Rail Responses Provide Extrication Challenges

A good number of us have rail lines, light rail transit systems and even tourist railroad operations in our communities that we serve and protect. Rail rescue responses provide all kinds of challenges and present numerous types of rail car construction, locomotives and equipment.

You should know the locations of the best access points to rail lines are that run through your community. You or your communications center should have the contact numbers for dispatchers who control traffic over local rail lines. Also it is a good idea to carry this information in command vehicles. A good set of topographic maps is often useful for mapping access and anticipating the flow of spilled materials.

In general, response to rail-based incidents requires a whole host of tools, from hand tools to the very heavy-duty power tools. Usually you’ll need large cribbing and jacks, low- and high-pressure air bags, cutting torches and other specialized tools.

No matter what kind of train is involved there is always some type of locomotive engine for power. They can be diesel, steam or electric, or a combination. Passenger and freight diesel locomotives are the most common, but few firefighters know that the diesels do not directly power the train. The diesel engines drive huge generators that produce energy for electric traction motors that actually turn the wheels.

System failures on a moving train can develop electric motor fires as well as diesel exhaust fires leading to emergencies. But the biggest fire hazard occurs following a train crash. Even the most modern emergency shut-down systems will fail in a train wreck.

A good reference guide for locomotives and passenger cars is the Emergency Evacuation Procedures guide by the National Railroad Passenger Corporation (Amtrak) that was put out several years ago. This manual has technical data, diagrams and related information for various type passenger cars. Important for firefighters are diagrams of door access systems on both passenger cars and locomotives.

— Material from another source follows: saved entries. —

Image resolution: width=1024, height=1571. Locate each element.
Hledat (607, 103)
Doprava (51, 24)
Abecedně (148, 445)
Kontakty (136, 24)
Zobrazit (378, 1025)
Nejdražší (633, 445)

Access to the crew cab areas of diesel locomotives can be made in several ways. Cab doors may swing either inward or outward depending on manufacturer and most have latches and windows.

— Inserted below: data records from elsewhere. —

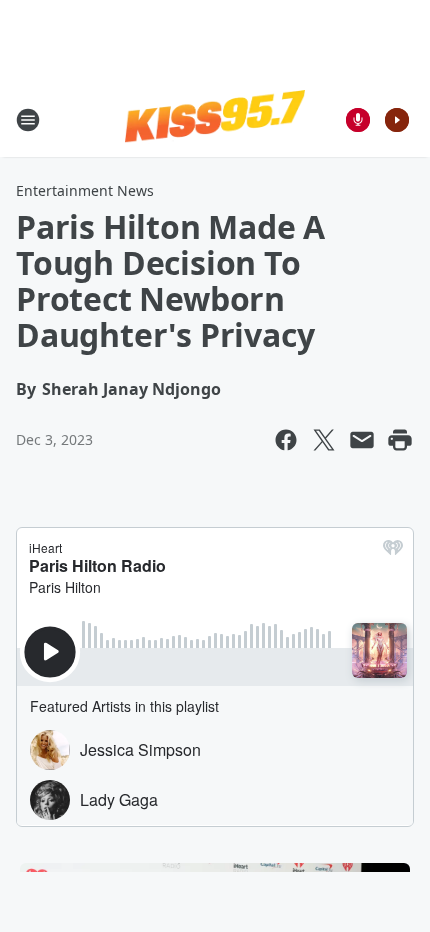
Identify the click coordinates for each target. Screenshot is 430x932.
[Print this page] (400, 440)
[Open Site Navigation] (28, 120)
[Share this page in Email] (362, 440)
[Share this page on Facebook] (286, 440)
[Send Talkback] (358, 120)
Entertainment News (85, 190)
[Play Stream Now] (397, 120)
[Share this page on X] (324, 440)
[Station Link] (215, 119)
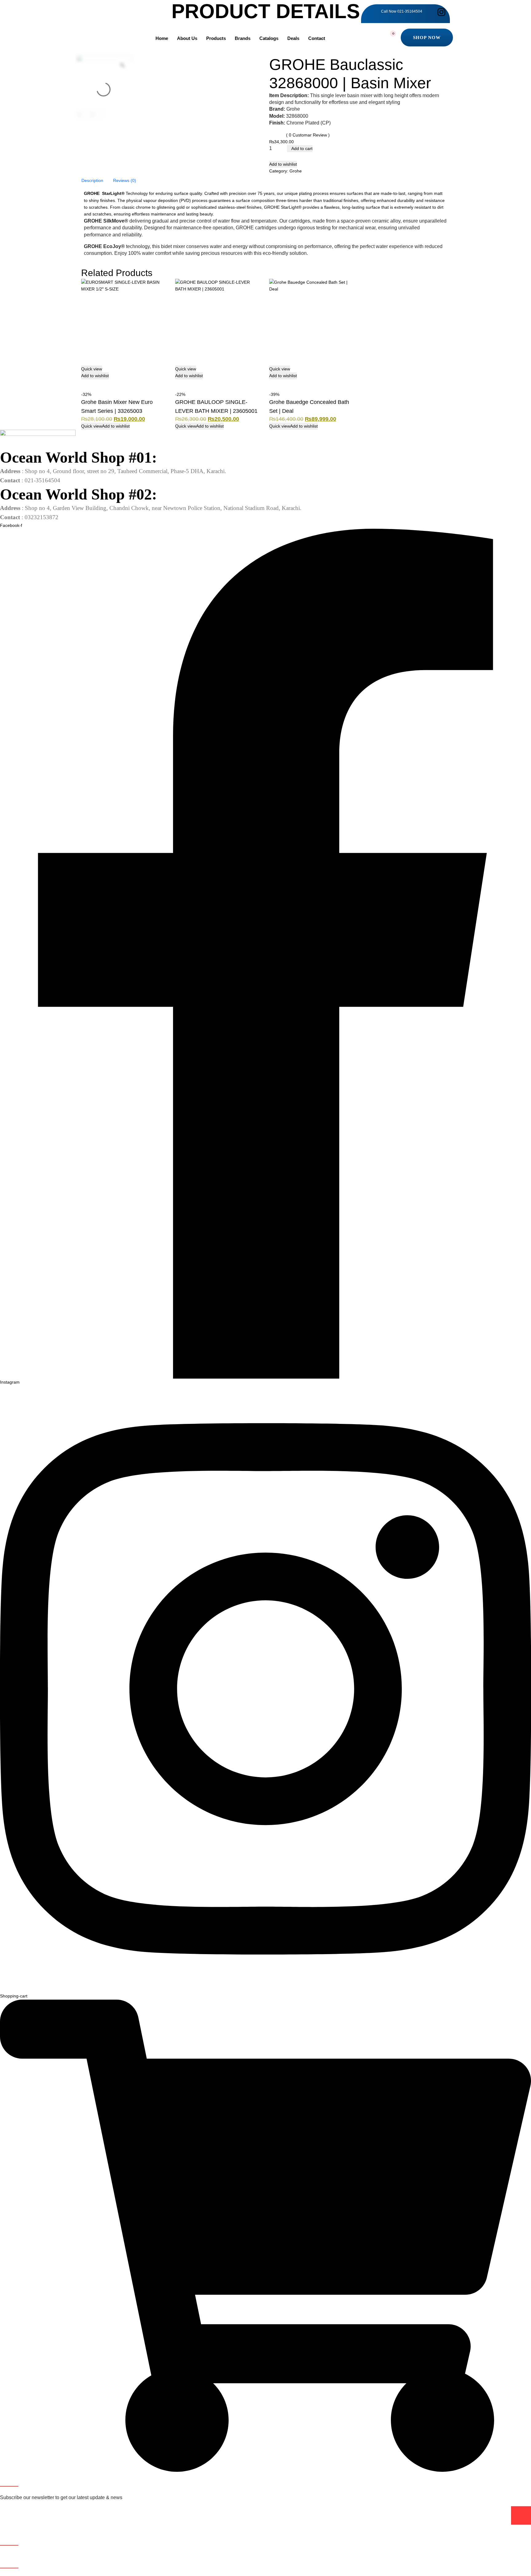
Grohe (295, 170)
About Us (187, 38)
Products (216, 38)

The doors may be forced with hydraulic rescue tools. A small portable unit such as the Power Hawk P-16 or the Hurst LKE 55 are good choices because they can be operated in confined spaces.

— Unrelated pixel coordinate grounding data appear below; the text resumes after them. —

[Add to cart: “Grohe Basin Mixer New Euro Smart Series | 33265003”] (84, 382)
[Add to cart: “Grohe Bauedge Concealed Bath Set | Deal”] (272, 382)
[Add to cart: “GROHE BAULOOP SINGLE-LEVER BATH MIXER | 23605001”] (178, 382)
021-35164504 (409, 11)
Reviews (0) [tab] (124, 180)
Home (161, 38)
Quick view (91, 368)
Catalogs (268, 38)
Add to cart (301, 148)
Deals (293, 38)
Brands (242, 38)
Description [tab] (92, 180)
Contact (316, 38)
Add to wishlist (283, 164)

Cab door glass and windshields are usually set in a removable rubber gasket channel or some other frame secured with screws or fasteners. The door and window glass may be plastic laminate, safety glass or even Lexan, each requiring different removal techniques and tools.

Some other considerations include having heavy wood cribbing available and the ability to lift the locomotive if needed. Locomotive cab area entrapment may require the use of hydraulic rescue tools, a Milwaukee Sawzall and small hand tools as well.

Locomotives with a large forward nose often have a bathroom area located there. Wide body locomotives without outside walkways usually have inside walkway areas. Check for victims in all hidden areas.

As for hazards besides the usual, we need to remember that locomotives run on No. 2 diesel fuel and can have tanks holding several thousand gallons. All locomotives have manual in-cab emergency fuel shut-offs and another near the fuel tanks.

Each make and style of locomotive type has its own unique electrical system. Get together with your local railroad’s safety staff. They can provide you with a ton of information that will help you preplan for railroad emergencies.

Passenger car bodies are usually made from steel and aluminum. Doors between the can be pneumatically, hydraulically or electrically operated.

The passenger cars will have marked emergency windows, just like a bus. Most cars have a dual double window setup with a rubber molding holding both an outer pane of safety glass and an inner pane of Lexan. To remove this type window you need to break the outer pane with a striking tool and cut through the Lexan with a Sawzall.

Newer cars use a double pane held in by a rubber zipper strip and gasket. Use a small screwdriver to remove the zipper strip and then the window inward along the lower edge. The window will easily fall into the car.

Emergency windows must be released by pulling the inside red handle to drop entire window inward. The car may have several support systems such as high voltage electricity, propane gas and refrigeration units. There are dining cars, coaches, sleepers and roomettes, each with its own layouts. Contact your local railroad for more information.

Make sure you notify the railroad dispatcher when working along the right-of-way. As always be safe and return to quarters.

Editor’s Note: Allen Baldwin is the manager of operations and incident response for the Pennsylvania Turnpike Commission and a volunteer assistant chief with the Gettysburg (Pa.) Fire Department. He has been a firefighter and EMT for over 25 years, served as chief of the Chambersburg (Pa.) Fire Department and is an instructor with the Pennsylvania State Fire Academy and several community colleges.